Throughout the three novels by Samuel Beckett he is constantly reminding his readers that this is just a story and not truth. Five instances of this are:
1) pg 35 "The house where Lousse lived. Must I describe it? I don't think so. I won't, that's all I know, for the moment. Perhaps later on, if I get to know it." Here he is pulling the reader out of the story by saying that he is not going to describe it right now, but maybe later.
2) pg 52 "But instead of trying to satisfy this wish I stayed where I was looking at it, if I may say so, looking at it as it shrivelled up and finally disappeared, like the famous fatal skin, only much quicker." Here he is letting the reader know that this is something that is being written by saying 'If I may say so'.
3) pg 61 "And backsliding has always depressed me, but life seems made up of backsliding, and death itself must be a kind of backsliding, i wouldn't be surprised. Did I say the wind had fallen? A fine rain falling, somehow that seems to exclude all idea of wind." Here is is pulling the reader out of the story by 'forgetting' what he had written and then asking the reader "Did I say...?"

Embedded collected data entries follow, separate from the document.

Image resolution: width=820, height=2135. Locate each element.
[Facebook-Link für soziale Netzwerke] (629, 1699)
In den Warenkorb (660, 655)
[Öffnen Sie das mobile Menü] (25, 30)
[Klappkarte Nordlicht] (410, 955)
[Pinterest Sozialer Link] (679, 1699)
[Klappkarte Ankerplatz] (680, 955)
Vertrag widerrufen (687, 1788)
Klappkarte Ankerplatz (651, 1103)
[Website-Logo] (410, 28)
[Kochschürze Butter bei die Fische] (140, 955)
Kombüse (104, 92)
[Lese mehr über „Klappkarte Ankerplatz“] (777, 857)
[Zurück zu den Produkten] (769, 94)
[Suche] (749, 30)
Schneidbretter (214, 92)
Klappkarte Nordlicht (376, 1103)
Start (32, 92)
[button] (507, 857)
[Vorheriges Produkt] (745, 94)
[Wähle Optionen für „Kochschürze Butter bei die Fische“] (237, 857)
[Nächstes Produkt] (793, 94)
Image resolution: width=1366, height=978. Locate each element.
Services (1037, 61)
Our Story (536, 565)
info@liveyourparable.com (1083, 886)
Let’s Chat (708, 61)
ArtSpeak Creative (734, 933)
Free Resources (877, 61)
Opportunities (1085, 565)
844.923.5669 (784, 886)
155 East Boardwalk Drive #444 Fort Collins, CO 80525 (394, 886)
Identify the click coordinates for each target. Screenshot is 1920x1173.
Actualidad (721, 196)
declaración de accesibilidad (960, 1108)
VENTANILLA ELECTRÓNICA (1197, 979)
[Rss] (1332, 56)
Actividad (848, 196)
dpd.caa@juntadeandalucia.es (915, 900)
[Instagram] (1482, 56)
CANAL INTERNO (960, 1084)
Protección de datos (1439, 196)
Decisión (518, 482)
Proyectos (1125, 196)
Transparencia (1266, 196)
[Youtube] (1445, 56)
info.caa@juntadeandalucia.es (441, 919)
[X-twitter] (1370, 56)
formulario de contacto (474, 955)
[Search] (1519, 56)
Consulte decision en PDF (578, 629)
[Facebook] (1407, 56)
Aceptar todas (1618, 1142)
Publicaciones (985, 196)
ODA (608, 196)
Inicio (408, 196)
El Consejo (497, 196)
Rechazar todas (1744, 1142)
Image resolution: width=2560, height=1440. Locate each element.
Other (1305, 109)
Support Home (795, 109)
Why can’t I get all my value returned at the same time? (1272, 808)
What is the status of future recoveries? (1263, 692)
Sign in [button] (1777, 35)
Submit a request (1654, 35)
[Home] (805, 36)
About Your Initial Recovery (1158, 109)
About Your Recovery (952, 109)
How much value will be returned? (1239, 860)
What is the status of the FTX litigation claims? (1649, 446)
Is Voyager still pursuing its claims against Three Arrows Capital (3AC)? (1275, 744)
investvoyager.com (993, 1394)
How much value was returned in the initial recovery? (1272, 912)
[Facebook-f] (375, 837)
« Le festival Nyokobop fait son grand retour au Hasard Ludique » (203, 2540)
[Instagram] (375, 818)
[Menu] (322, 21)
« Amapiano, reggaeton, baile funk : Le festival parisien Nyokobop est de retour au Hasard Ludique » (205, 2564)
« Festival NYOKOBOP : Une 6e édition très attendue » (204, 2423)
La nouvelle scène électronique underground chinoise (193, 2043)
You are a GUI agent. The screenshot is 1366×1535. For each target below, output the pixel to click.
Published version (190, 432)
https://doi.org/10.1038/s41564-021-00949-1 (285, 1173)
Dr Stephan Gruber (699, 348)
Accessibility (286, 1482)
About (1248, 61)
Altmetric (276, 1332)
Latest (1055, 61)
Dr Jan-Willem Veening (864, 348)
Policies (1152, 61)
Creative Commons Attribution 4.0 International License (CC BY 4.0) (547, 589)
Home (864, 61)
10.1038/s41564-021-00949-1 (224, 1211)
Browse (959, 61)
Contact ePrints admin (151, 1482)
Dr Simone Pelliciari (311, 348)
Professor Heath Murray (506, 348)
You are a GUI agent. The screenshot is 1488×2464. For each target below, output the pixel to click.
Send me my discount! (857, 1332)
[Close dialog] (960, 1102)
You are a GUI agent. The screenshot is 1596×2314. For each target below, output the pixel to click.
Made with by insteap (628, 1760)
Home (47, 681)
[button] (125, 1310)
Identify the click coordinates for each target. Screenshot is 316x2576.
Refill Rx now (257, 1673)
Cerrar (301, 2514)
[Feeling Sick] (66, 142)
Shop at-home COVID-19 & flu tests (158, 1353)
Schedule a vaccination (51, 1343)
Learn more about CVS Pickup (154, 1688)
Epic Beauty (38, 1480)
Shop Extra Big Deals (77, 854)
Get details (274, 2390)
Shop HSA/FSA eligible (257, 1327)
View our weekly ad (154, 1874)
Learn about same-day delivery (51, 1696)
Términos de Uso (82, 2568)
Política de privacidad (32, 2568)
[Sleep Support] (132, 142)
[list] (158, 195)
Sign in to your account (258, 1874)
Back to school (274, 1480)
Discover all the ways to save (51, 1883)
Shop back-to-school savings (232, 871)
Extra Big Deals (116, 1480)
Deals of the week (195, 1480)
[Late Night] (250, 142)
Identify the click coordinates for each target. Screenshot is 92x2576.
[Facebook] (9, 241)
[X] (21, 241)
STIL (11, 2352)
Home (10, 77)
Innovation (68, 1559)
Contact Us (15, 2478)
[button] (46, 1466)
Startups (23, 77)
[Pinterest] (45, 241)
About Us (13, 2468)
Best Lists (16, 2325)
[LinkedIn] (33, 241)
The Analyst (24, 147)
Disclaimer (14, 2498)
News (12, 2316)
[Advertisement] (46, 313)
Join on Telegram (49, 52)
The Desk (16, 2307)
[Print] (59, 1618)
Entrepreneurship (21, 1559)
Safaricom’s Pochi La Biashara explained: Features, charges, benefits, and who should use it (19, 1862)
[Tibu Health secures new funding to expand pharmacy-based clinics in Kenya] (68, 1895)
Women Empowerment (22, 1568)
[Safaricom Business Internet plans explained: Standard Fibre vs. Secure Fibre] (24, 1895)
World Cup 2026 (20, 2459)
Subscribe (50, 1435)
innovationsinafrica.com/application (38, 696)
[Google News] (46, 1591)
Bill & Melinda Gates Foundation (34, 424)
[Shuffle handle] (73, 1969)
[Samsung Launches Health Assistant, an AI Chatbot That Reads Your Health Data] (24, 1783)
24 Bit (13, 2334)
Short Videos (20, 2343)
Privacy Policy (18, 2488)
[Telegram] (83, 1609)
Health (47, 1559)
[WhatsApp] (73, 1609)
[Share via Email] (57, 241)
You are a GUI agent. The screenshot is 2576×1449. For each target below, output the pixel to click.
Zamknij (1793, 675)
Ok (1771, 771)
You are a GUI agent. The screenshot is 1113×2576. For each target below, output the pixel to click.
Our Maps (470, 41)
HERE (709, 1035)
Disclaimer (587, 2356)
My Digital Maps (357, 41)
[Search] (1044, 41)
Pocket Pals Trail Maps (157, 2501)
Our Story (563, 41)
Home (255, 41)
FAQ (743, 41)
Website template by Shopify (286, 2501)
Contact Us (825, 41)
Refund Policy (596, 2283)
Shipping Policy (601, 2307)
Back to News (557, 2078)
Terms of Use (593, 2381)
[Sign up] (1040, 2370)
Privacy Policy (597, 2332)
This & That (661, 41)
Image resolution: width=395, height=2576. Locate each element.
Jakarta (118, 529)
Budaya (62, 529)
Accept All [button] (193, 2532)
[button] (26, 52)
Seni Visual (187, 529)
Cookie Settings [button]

4) pg 91 "I had forgotten them. I saw the sheep again. Or so I say now." In this section he is basically telling the reader that he is fibbing about what he is writing in this story.
5) pg 13 "he didn't seem to be in a hurry, he was loitering, I've already said so, but after three minutes of me he is in a hurry, he has to hurry." Beckett is bringing himself into the story again as the writer by saying 'I have already said this'. This pulls the reader out of the story and reminds them that this was written as a story.